Often there will be multiple results in the F1 Options dropdown, beyond just the correct version 3 page. This can happen if the string highlighted and transmitted for the F1 service query is potentially ambiguous. Because the majority of Silverlight API also exists as a .NET API, the lower results are generally .NET topics published at various .NET versions, NOT a Silverlight topic. The service is using contextual information such as project type and reference assemblies to give you what it thinks is the best match, but might also give you the others as "near misses" and provide them as the F1 Options list. It was ALMOST working in that it is at least ranking .NET results lower, but unfortunately is being tripped up within the Silverlight results by this MSDN versioning issue.

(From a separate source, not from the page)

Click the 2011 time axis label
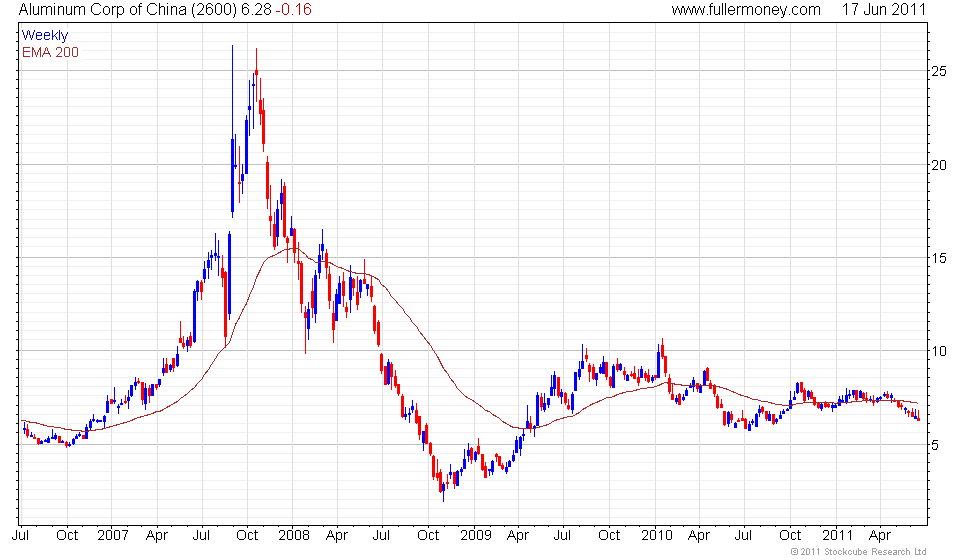980x560 pixels. (838, 536)
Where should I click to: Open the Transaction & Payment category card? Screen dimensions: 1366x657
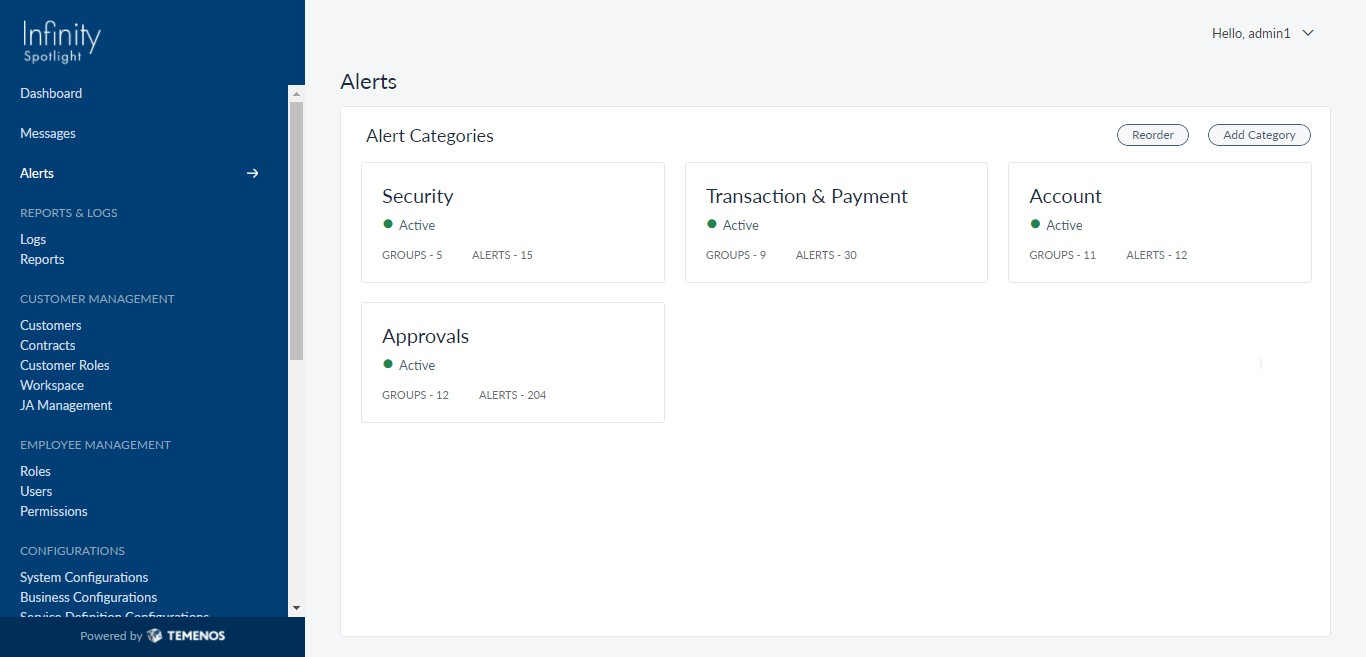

For a class, the "Members" page is the intial page that comes up. There is also a "Class" page available from within the "F1 Options" results.

Initially, F1 will strike out trying to find any of the API that was added after the Silverlight 3 beta. And unfortunately my workaround will not work in many of these cases. The initial page displayed won't be a beta1 page (since there is no beta1 page) and exactly what comes up varies wildly. You might get a .NET page, or a like-named API from a totally random technology like primary interop assemblies for Office. You can still find a version 3 Silverlight result somewhere in the "F1 Options" list .... maybe. For instance I tried this with UIElement.MouseWheel, which was added to Silverlight 3 after the beta. Sadly, there were 15+ results, and you don't get enough information from the text displayed in "F1 Options" to know what to do if the second displayed result isn't right either. In this case, I think you are probably better off just opening a web browser to MSDN online, and using the TOC or searching for the API string either with filters or by including the text "Silverlight" as part of your search string.

Embarassing fact: I didn't even know that the "F1 Options" UI item existed in the Visual Studio help UI until I discovered this problem and rooted around for a workaround :-)

This issue is only relevant if your Visual Studio settings have you using online F1. Offline F1 for Silverlight is actually a non-starter; there is no HXS documentation collection shipped as part of the Silverlight SDK or by any other means, so Visual Studio has nothing to reference. If you intend to do a lot of Silverlight work, use the online F1 setting. You can change this from the Help-Online dialog in the Options.

The issue and the workaround are the same whether you use the Integrated Help Viewer or External Help Viewer option by the way; the "F1 Options" UI is present in both.